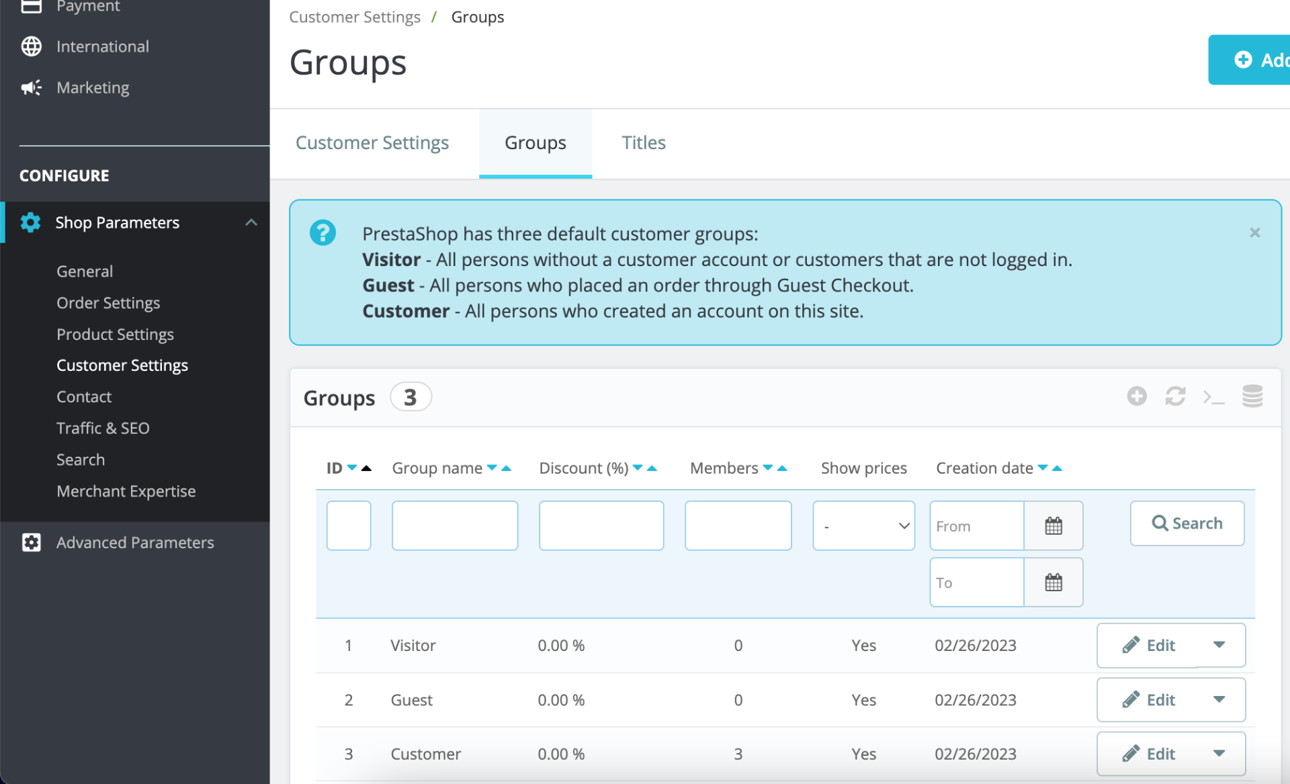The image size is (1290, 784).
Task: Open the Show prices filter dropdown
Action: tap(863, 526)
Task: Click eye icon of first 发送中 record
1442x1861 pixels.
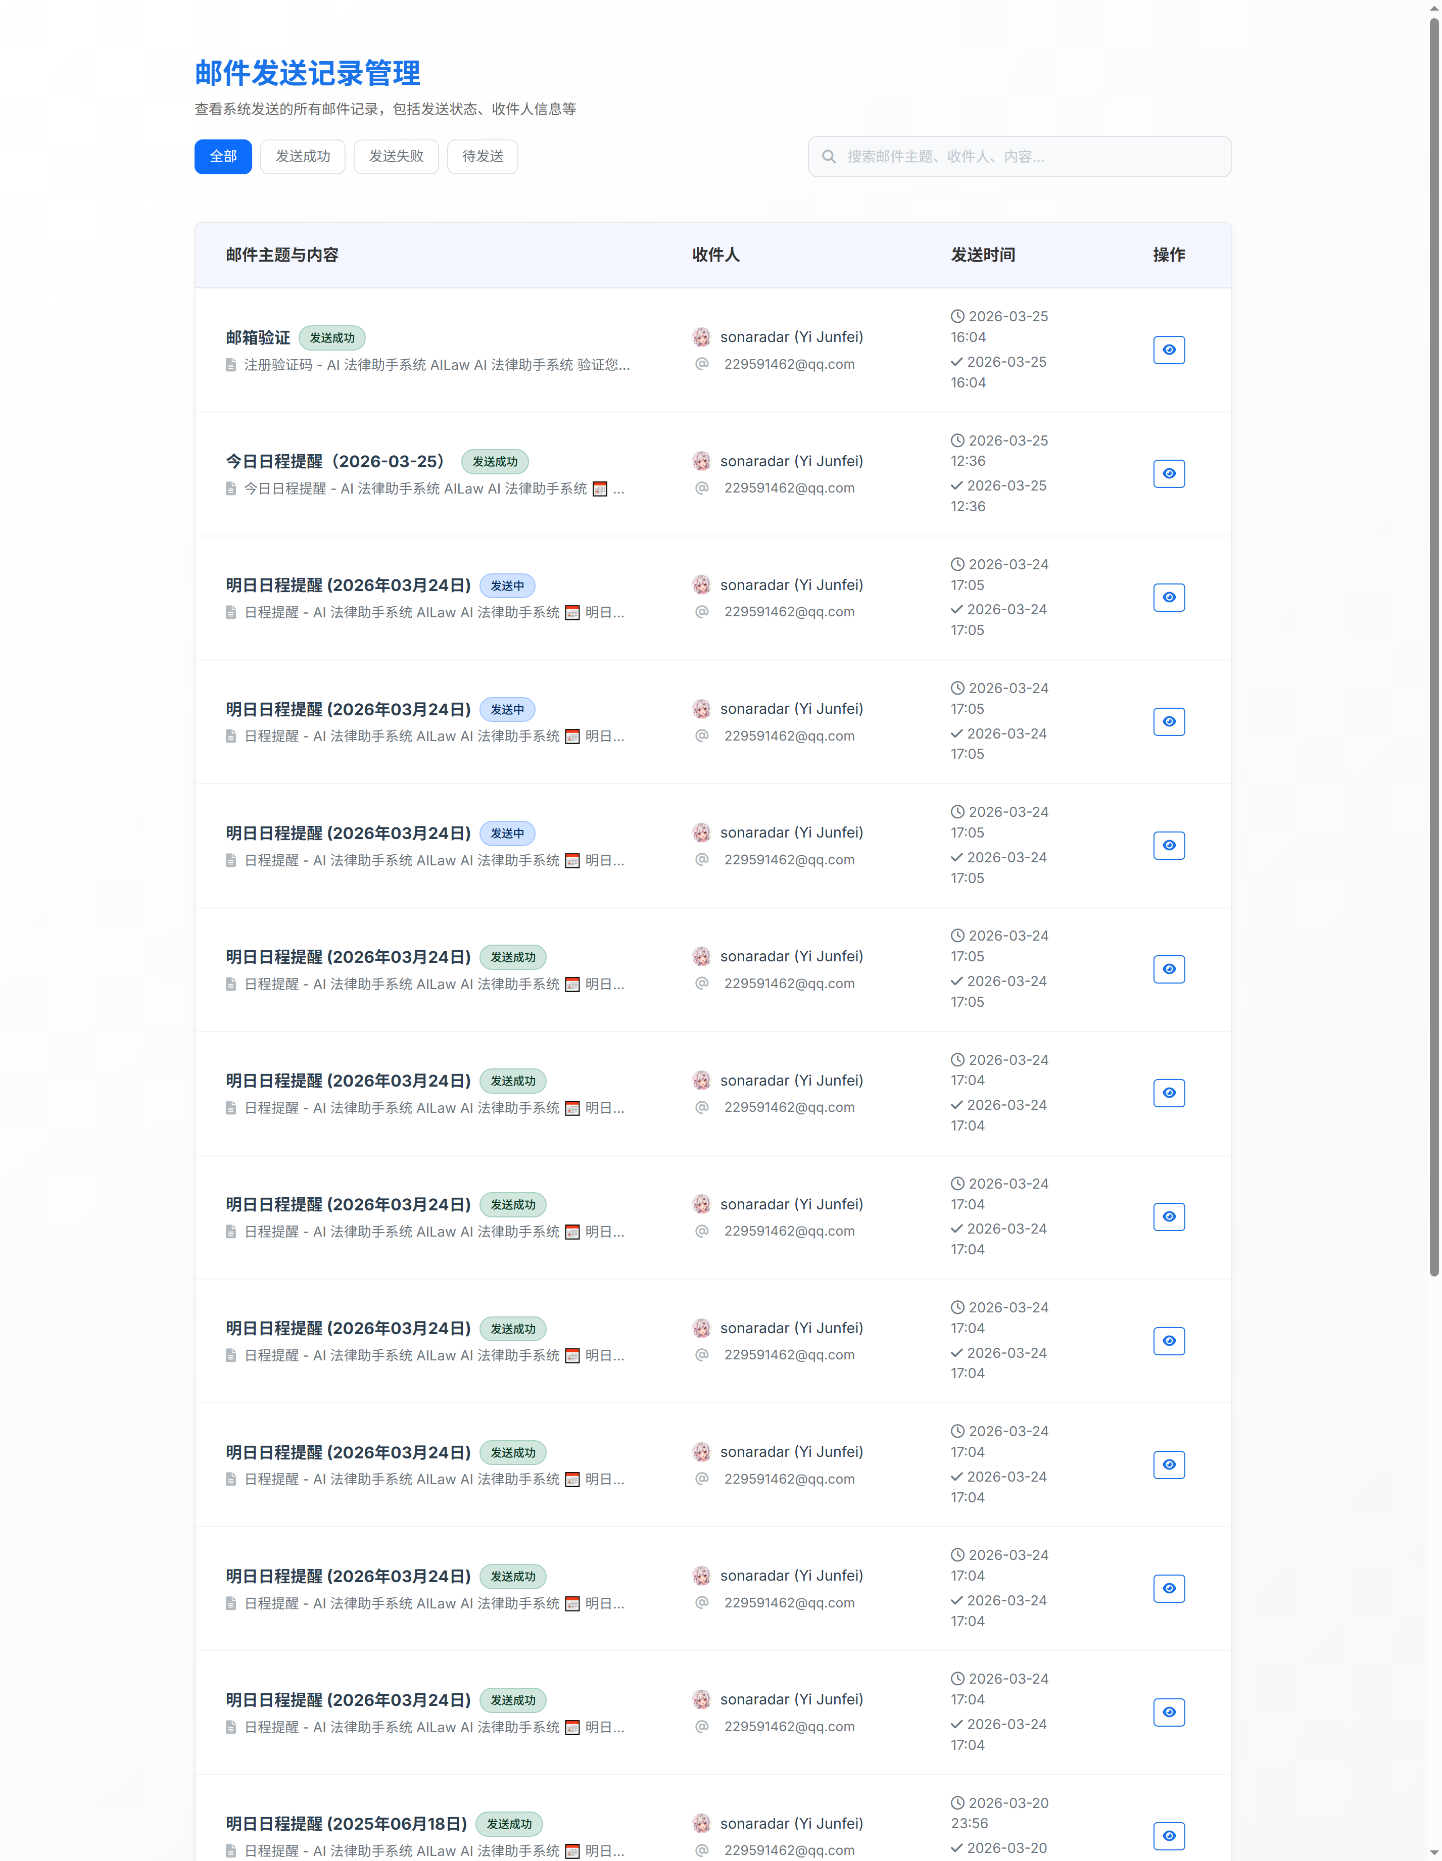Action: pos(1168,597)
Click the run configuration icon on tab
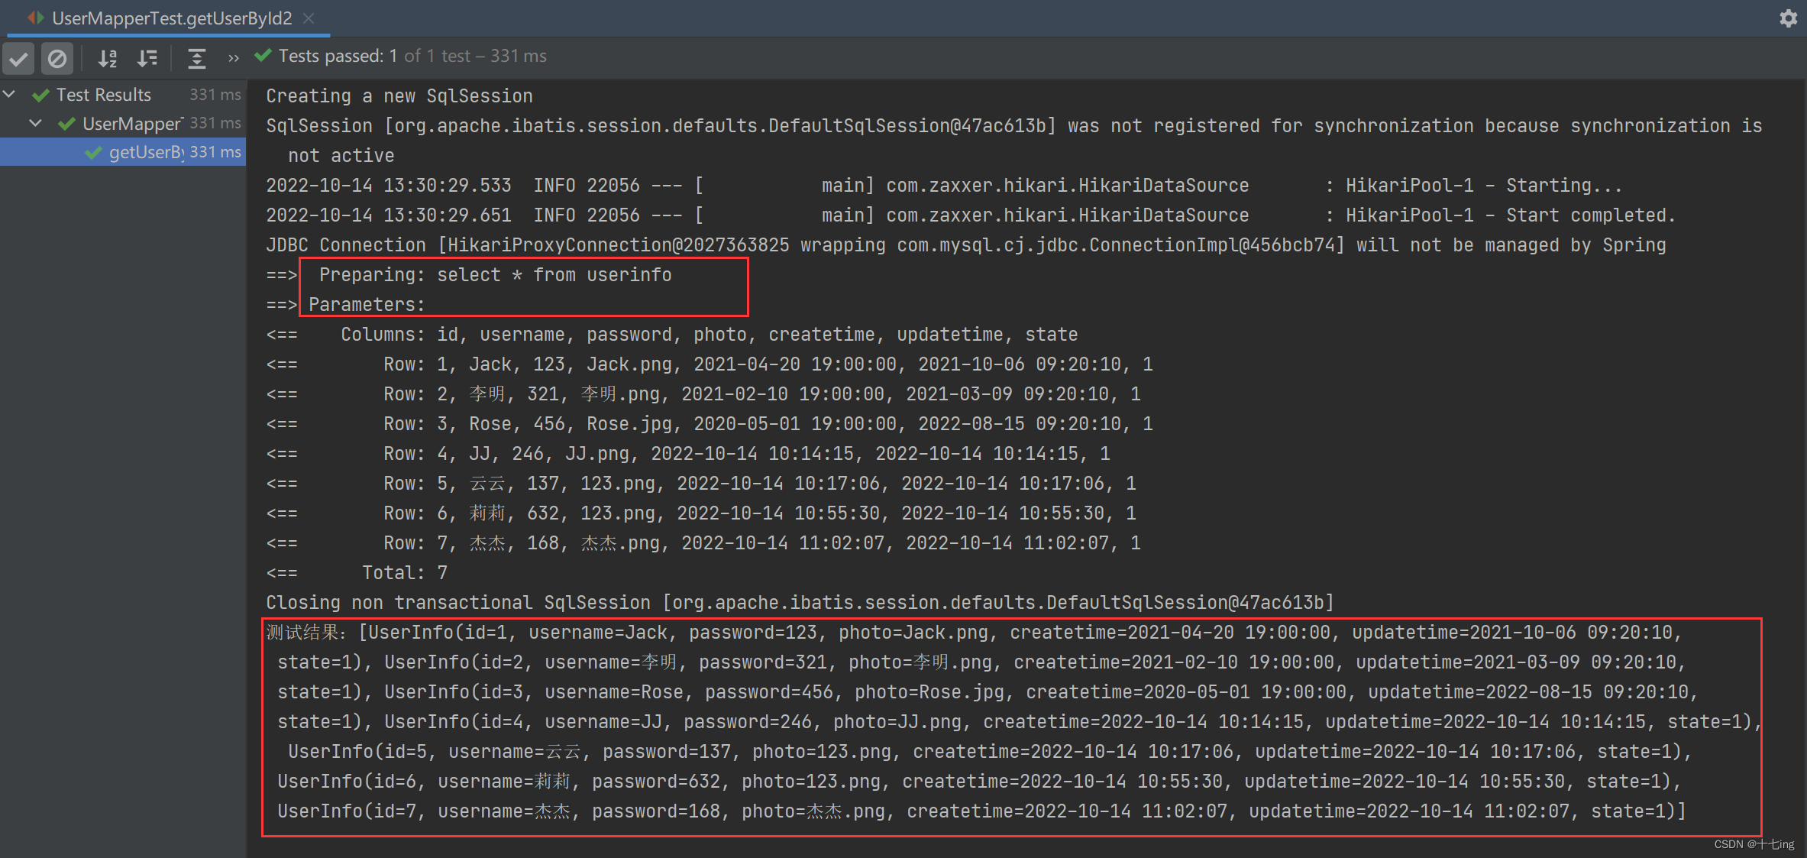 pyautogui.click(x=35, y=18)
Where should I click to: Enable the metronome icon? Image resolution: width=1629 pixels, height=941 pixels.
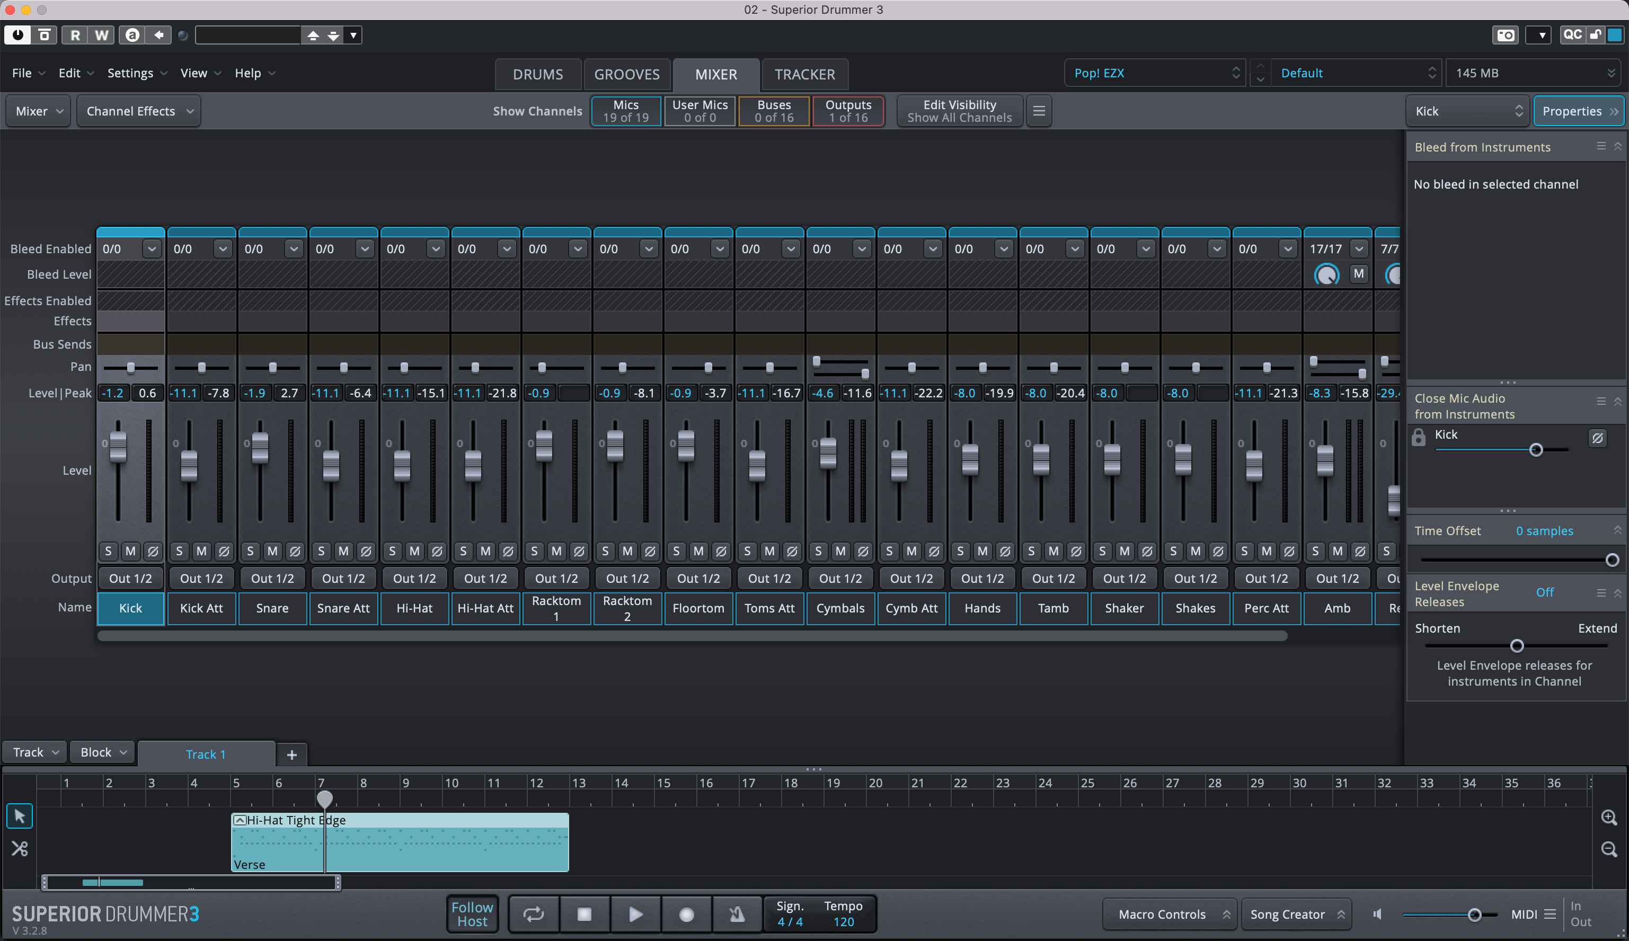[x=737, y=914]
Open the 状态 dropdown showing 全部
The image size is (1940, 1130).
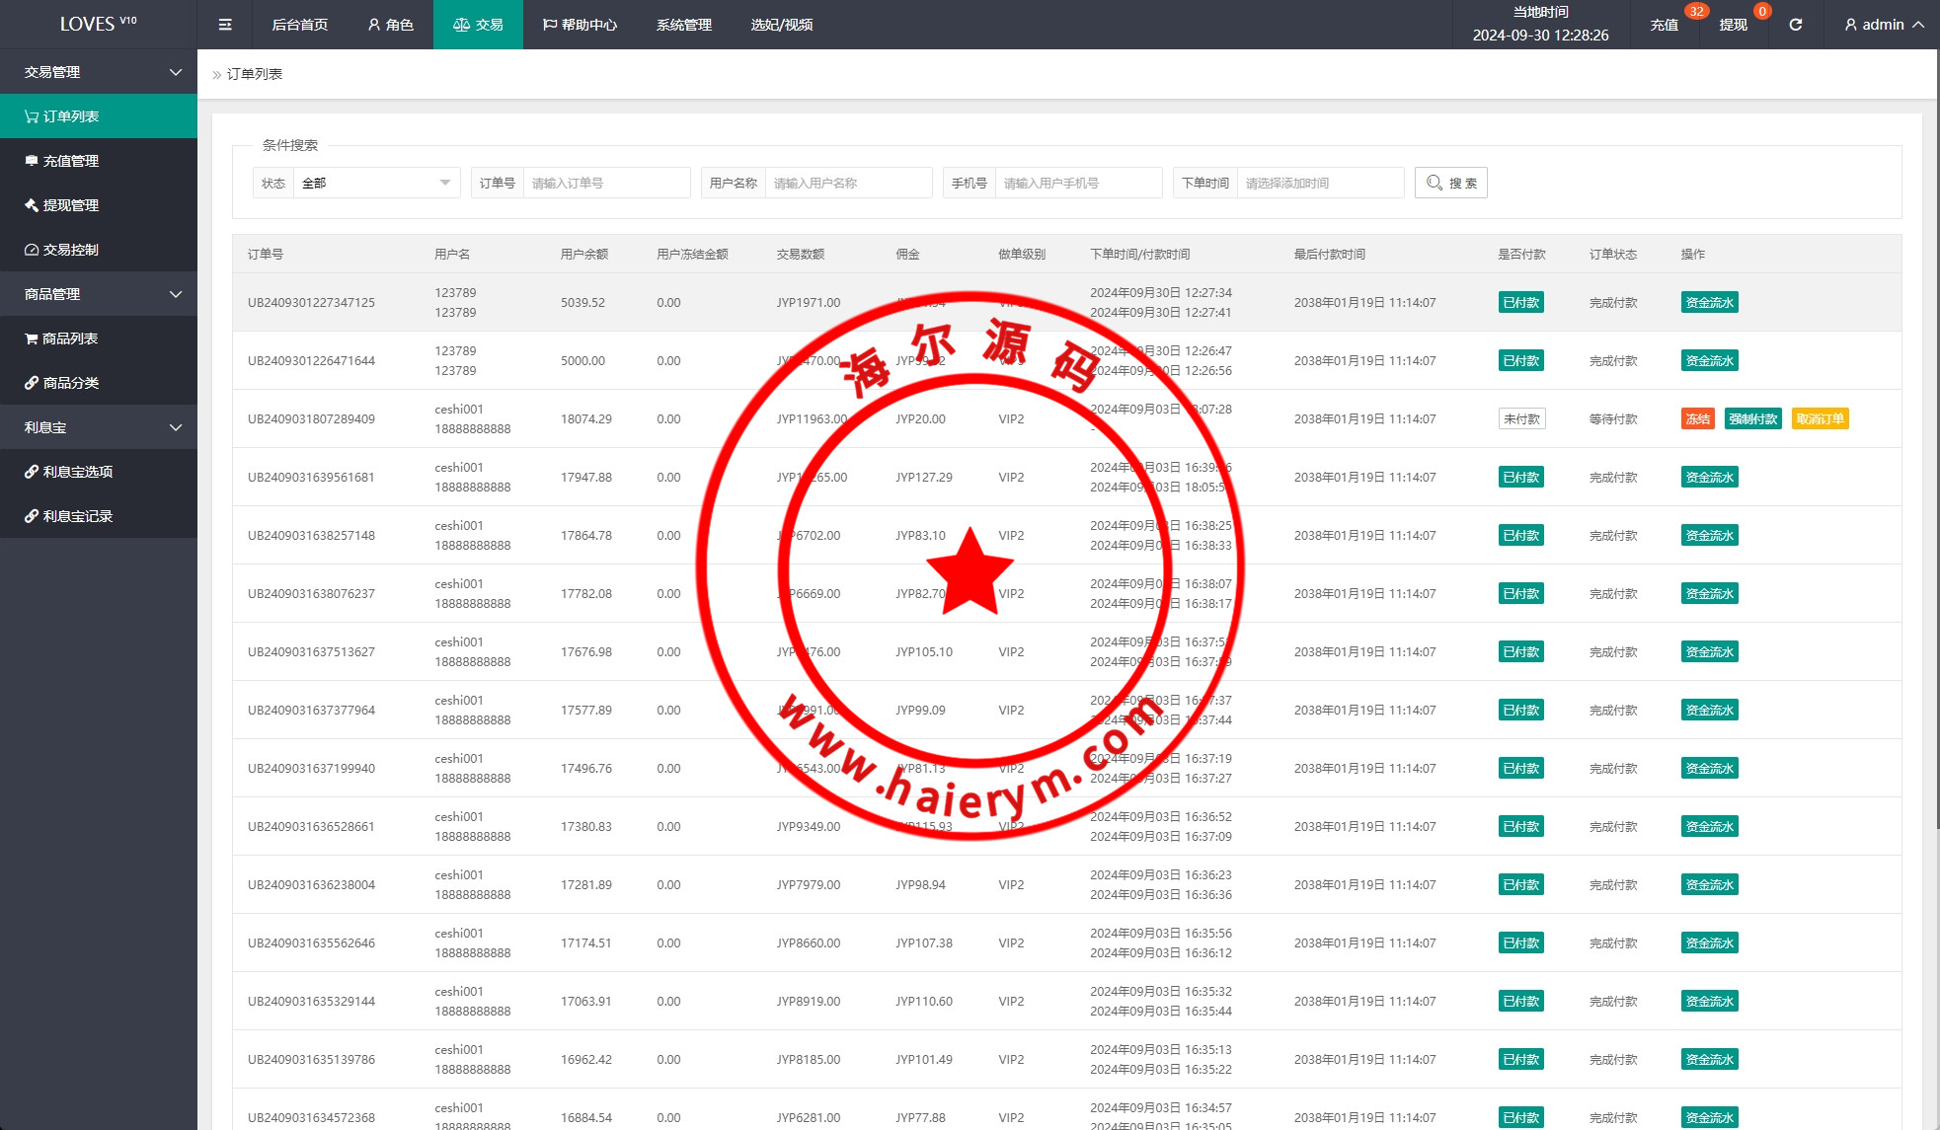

→ **Problem to solve**: Repeat nothing but the lines from the one containing "Task: Click eye icon of first 发送中 record" through the last line of the listing, both included, exactly as written, and omit any picture.

→ **The completed task**:
Task: Click eye icon of first 发送中 record
1442x1861 pixels.
Action: pos(1168,597)
Click the run configuration icon on tab
 pyautogui.click(x=35, y=18)
Where should I click to: Enable the metronome icon? Image resolution: width=1629 pixels, height=941 pixels.
[x=737, y=914]
Open the 状态 dropdown showing 全部
The image size is (1940, 1130).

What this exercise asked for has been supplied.